Document extract

By: Rachel Avraham
Kurdish leader was assassinated by Iran in 1989
From the beginning of the mullah’s reign of terror, the Kurds along with other minorities in Iran tried to fight for their rights through legal ways. One of the pioneer parties in Kurdistan at that time was PDKI (the Democratic Party of Iranian Kurdistan), which was led by Dr. Abdolrahman Ghasemlou. He deeply believed in peace and finally sacrificed his soul while he was at the negotiation table with the mullahs.
“From the first days of the Islamic regime’s establishment in Iran in 1979, PDKI led by Dr. Ghasemlou tried to earn Kurds freedom and rights in Iran by negotiation,” said Taimur Mostafayi, a member of leadership council of PDKI. “But as the government viewed this to be against their beliefs, they not only declined to accept it, but Khomeini declared Jihad against Kurdish people who were Muslim. Khomeini named them as infidels and ordered them to be killed. After that, the IRGC corps attacked Kurdistan and killed and executed many and destroyed many villages.”
Mostafayi declared in those days Kurdish political parties did nothing except to defend their people and the PDKI leadership. Dr. Ghasemlou had a charismatic personality and studied economics in the West. As the secretary –general of PDKI, he tried to find a peaceful solution to the problem and as a result he sat at the negotiation table with the regime several times despite knowing their intentions. He was assassinated by the Iranian regime’s faux diplomats at the negotiation table in Vienna on December 13, 1989 and lost his soul alongside two others, Abdollah Ghaderi Azar and Fazel Rasoul.
Mostafayi then added: “He was looking for a peaceful solution for the Kurds, seeking to get them human and political rights in Iran. There are many undeniable documents that the Austrian government at that time was aware of the plan, but as that government had sold arms and weapons to both Iran and Iraq in their war, which was illegal according to international law, they prevented the truth from being revealed.”
As Iran and Austria had a huge economic relationship worth more than billions of dollars, the Austrian government did not allow the police and judicial forces to do their investigations and sabotaged their affairs. Mostafayi then concluded that “Although this assassination was done in one of the world’s democratic countries, the terrorists did not get punished and after 32 years of that terror, the Austrian government is not ready yet to do investigation and do justice.”

Requirements
1. Condense the paragraph of the article on the assassinated Kurdish leader that begins "From the first days" into a shorter version that keeps its main facts.
2. Retype the passage of the article on the assassinated Kurdish leader from "By: Rachel Avraham" to "with the mullahs." without any changes.

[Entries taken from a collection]
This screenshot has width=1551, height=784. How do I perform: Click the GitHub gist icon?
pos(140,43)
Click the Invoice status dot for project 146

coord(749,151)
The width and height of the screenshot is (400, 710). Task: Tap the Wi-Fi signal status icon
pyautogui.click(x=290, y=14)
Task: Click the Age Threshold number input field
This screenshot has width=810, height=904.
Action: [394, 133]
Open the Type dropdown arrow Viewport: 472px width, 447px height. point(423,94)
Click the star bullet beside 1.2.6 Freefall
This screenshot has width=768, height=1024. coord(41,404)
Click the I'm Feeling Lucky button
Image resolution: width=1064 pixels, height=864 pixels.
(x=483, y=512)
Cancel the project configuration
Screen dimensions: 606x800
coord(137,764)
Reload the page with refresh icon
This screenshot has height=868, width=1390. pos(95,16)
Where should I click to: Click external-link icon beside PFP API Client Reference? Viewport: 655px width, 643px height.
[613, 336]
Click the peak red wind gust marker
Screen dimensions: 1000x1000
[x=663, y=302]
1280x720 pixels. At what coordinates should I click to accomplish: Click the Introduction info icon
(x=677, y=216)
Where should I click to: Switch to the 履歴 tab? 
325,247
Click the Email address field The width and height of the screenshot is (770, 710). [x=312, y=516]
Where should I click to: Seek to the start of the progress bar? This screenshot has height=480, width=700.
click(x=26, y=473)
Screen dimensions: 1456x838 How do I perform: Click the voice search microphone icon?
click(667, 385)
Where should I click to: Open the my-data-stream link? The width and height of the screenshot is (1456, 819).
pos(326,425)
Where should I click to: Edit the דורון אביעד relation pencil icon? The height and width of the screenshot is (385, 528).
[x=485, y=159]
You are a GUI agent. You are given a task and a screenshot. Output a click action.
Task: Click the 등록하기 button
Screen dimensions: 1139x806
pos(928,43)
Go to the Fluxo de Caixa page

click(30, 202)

Answers to each task
1. Taimur Mostafayi, a member of the PDKI leadership council, said that from 1979 the PDKI under Dr. Ghasemlou sought freedom and rights for Kurds in Iran through negotiation. The government rejected this as against its beliefs. Khomeini declared Jihad against the Muslim Kurds, called them infidels and ordered them killed. The IRGC then attacked Kurdistan, killing and executing many people and destroying many villages.

2.
By: Rachel Avraham
Kurdish leader was assassinated by Iran in 1989
From the beginning of the mullah’s reign of terror, the Kurds along with other minorities in Iran tried to fight for their rights through legal ways. One of the pioneer parties in Kurdistan at that time was PDKI (the Democratic Party of Iranian Kurdistan), which was led by Dr. Abdolrahman Ghasemlou. He deeply believed in peace and finally sacrificed his soul while he was at the negotiation table with the mullahs.